◆ TEXTAUSZUG ◆
━━━━━━━━━━━━━━━━━━━━
Walter Fink

Kommentar

Walter Fink

Betteln ist ein Menschenrecht

Kultur / 26.05.2017 • 19:40 Uhr / 3 Minuten Lesezeit

„Menschen dürfen betteln, es ist ein Menschenrecht.“ Das hat die Katholische Kirche Bregenz vor einiger Zeit gesagt, als die Hetze gegen die Roma und Sinti in Vorarlberg auf ihrem Höhepunkt – den sie bis heute nicht verlassen hat – angelangt war. Und Hanno Loewy, Direktor des Jüdischen Museums, meinte: „Wenn hundert bettelnde Menschen eine Krise auslösen können, dann zeigt das, wie dünn das Eis des Wohlstands ist, auf dem wir gehen.“ Die Roma und Sinti, die so vielen Vorurteilen begegnen, finden wir derzeit nicht nur auf den Straßen, sondern auch im Vorarlberg Museum, wo ihnen die Ausstellung „Romane Thana“ gewidmet ist.
━━━━━━━━━━━━━━━━━━━━
◆ AUFGABENSTELLUNG ◆
Führen Sie den Kommentar über bettelnde Roma und Sinti in Vorarlberg im Anschluss an seinen letzten Satz weiter.

◆ BEREITGESTELLTES MATERIAL ◆
━━━━━━━━━━━━━━━━━━━━
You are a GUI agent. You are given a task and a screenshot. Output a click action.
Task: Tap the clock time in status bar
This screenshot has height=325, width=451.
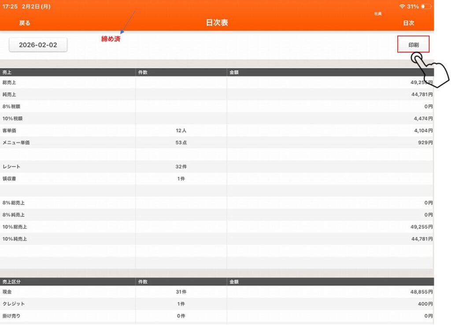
━━━━━━━━━━━━━━━━━━━━
◆ ERGEBNIS ◆
 

Es war eine gute Idee des Museums, diese Ausstellung, die bereits 2015 vom Wien Museum gezeigt und von Andrea Härle vom Romano Centro zusammengestellt wurde, zu übernehmen. Erstens weil wir bei uns seit Jahren mit einem vermeintlichen Roma-Problem zu tun haben, zweitens weil die Ausstellung ein hervorragendes Bild dieser Volksgruppe in Österreich zeichnet. Zwangsläufig ist – auch im erstklassigen Katalog – viel von Verfolgung die Rede, vom Kampf um Anerkennung, von Rückschlägen und Erfolgen der Volksgruppe der Roma und Sinti. Man muss nicht nur an die Zeit des Nationalsozialismus denken, als die „Zigeuner“ gleicher Verfolgung ausgesetzt waren wie die Juden. Es gab nicht nur einen Antisemitismus, es gab auch einen Antiziganismus. Und es gibt beides bis heute. Auch bei uns. Mit Schrecken erinnern wir uns an den 4. Februar 1995, als in Oberwart Roma Opfer eines Anschlags wurden. Vier junge Menschen starben durch eine Bombe, die von grausamen Rassisten gelegt wurde. So weit geht es nicht immer – aber Verfolgung und Denunzierung kennen auch wir in Vorarlberg.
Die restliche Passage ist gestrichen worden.